▸ Exercise brief:
Copy out only the lines starting with the line that contains "Task: Click the Zoom Out tool" and going on through the line that contains "coord(1237,622)", both included, and shift every coordinate in the answers by adding 69 to it. Leave all other text unchanged.

** START **

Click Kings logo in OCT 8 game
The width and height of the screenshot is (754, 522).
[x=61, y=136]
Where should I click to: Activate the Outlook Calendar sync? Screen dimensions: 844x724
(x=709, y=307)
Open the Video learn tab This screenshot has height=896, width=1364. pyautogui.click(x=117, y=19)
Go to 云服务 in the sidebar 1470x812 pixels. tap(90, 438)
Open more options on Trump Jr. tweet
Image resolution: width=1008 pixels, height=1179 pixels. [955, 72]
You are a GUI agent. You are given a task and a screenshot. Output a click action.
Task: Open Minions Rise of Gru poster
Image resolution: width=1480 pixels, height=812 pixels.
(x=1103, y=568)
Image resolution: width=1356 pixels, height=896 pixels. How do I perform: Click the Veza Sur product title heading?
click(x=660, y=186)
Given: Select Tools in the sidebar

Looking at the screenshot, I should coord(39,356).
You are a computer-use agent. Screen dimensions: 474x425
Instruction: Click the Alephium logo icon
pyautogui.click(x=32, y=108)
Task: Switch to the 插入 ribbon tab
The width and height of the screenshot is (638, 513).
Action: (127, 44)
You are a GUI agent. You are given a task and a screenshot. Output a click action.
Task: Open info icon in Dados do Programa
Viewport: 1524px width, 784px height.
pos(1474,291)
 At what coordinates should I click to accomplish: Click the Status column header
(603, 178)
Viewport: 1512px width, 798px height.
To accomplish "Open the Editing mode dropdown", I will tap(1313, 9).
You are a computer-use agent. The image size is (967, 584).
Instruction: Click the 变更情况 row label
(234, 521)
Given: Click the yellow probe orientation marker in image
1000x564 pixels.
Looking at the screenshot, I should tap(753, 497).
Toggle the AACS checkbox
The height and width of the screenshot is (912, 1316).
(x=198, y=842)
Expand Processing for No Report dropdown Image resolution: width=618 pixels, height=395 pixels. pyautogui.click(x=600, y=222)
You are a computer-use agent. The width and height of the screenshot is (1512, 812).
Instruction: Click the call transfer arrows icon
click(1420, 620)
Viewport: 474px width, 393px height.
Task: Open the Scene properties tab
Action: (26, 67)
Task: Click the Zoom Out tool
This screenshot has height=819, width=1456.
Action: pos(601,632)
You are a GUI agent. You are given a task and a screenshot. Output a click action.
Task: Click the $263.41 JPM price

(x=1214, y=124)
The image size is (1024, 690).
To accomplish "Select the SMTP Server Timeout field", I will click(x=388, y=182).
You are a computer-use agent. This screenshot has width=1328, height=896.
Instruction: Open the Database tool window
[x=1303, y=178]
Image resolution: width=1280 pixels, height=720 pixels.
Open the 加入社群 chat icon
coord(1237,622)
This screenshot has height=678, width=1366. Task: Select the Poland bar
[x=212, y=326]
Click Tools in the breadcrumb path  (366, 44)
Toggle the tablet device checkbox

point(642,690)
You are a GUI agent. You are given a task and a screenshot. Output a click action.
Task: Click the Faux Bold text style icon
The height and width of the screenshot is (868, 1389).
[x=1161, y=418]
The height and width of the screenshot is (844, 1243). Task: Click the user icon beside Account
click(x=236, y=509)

** END **

▸ Correct result:
Task: Click the Zoom Out tool
This screenshot has height=819, width=1456.
Action: pos(670,701)
You are a GUI agent. You are given a task and a screenshot. Output a click action.
Task: Click the $263.41 JPM price

(x=1283, y=193)
The image size is (1024, 690).
To accomplish "Select the SMTP Server Timeout field", I will click(x=457, y=251).
You are a computer-use agent. This screenshot has width=1328, height=896.
Instruction: Open the Database tool window
[x=1372, y=247]
Image resolution: width=1280 pixels, height=720 pixels.
Open the 加入社群 chat icon
coord(1306,691)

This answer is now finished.